For families struggling to make ends meet, a family portrait isn’t a top priority.
Student Jeni Berrett enrolled in the UCOL Bachelor of Visual Imaging in 2014 because she wanted to learn photography, hoping to shoot portraits of families living in challenging situations who otherwise may not be able to afford them.
On Thursday afternoon, she was awarded a $1500 Jaycee Trust Scholarship that she will use to buy a camera to start the portrait project.
“In my past, there was a lot of dysfunctional living, and then I became a Christian and got a second chance at life. So it’s wanting to give back. Everything I’ve been through gives me the skills and knowledge to relate to people in similar situations.”

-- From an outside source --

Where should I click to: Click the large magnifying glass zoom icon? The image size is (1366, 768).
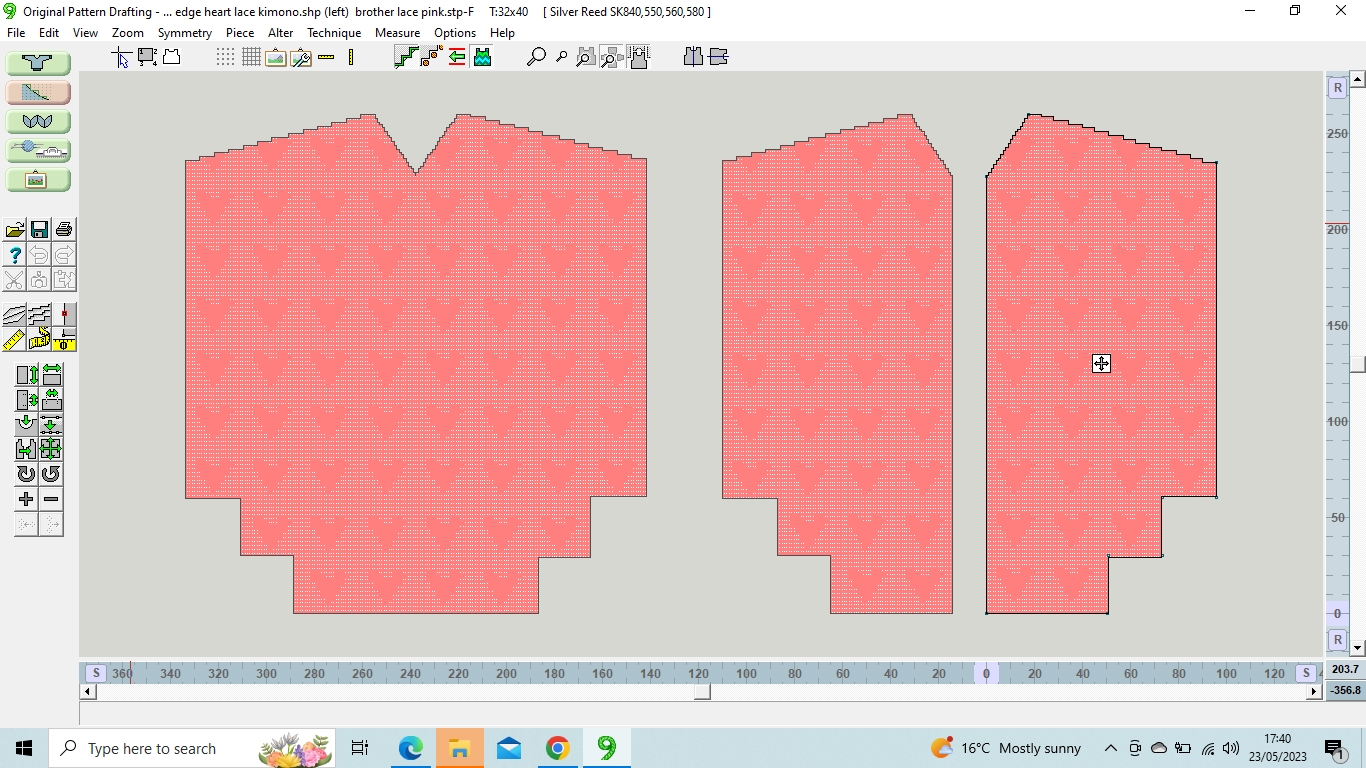click(x=536, y=57)
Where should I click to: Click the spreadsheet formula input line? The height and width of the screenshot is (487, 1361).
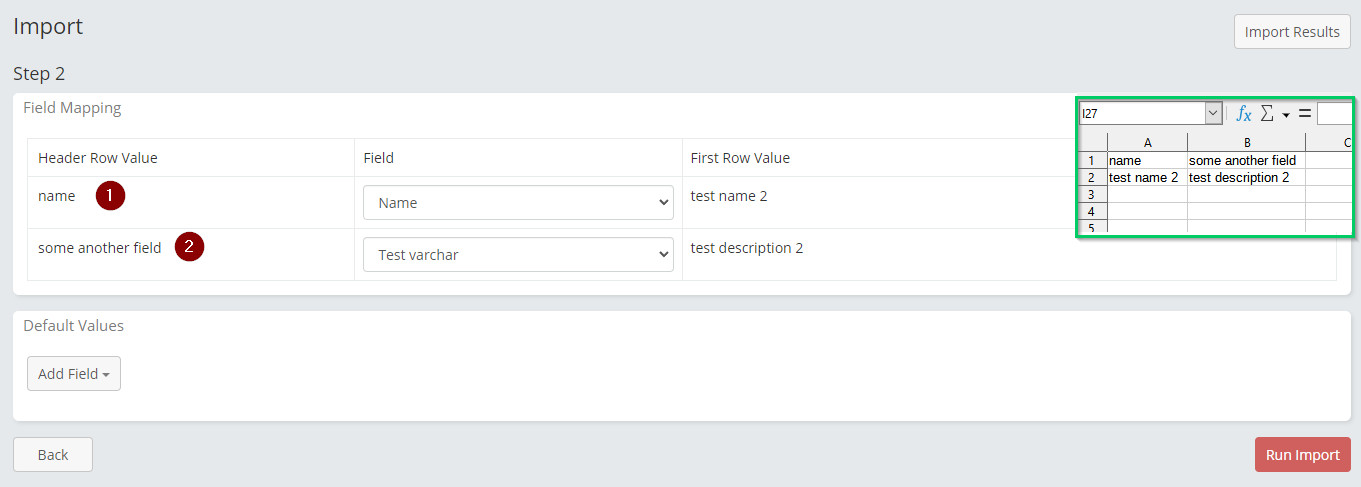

Before enrolling, Berrett ran a children’s playgroup in her house for six years. She began taking photos of the children having fun and hanging the pictures on the walls.
“I gave the photos to the families and it would make them really happy because they are just struggling to put food on the table.
“Family portraits are really important, they bring a sense of belonging – they can have it on the wall and it’s all of them together. It’s important, capturing the years of kids growing up.”
Berrett has also found ways to use graphic design and photography to help spread good messages.
She has designed posters to encourage children connected to gangs to think about the choices they make in life, and tell them where they can go to seek help from abuse. She also did a photographic book with a body confidence message to build teenage girls’ self-esteem.
Alongside study and community work, Berrett has also battled serious health problems, including having a tumour removed.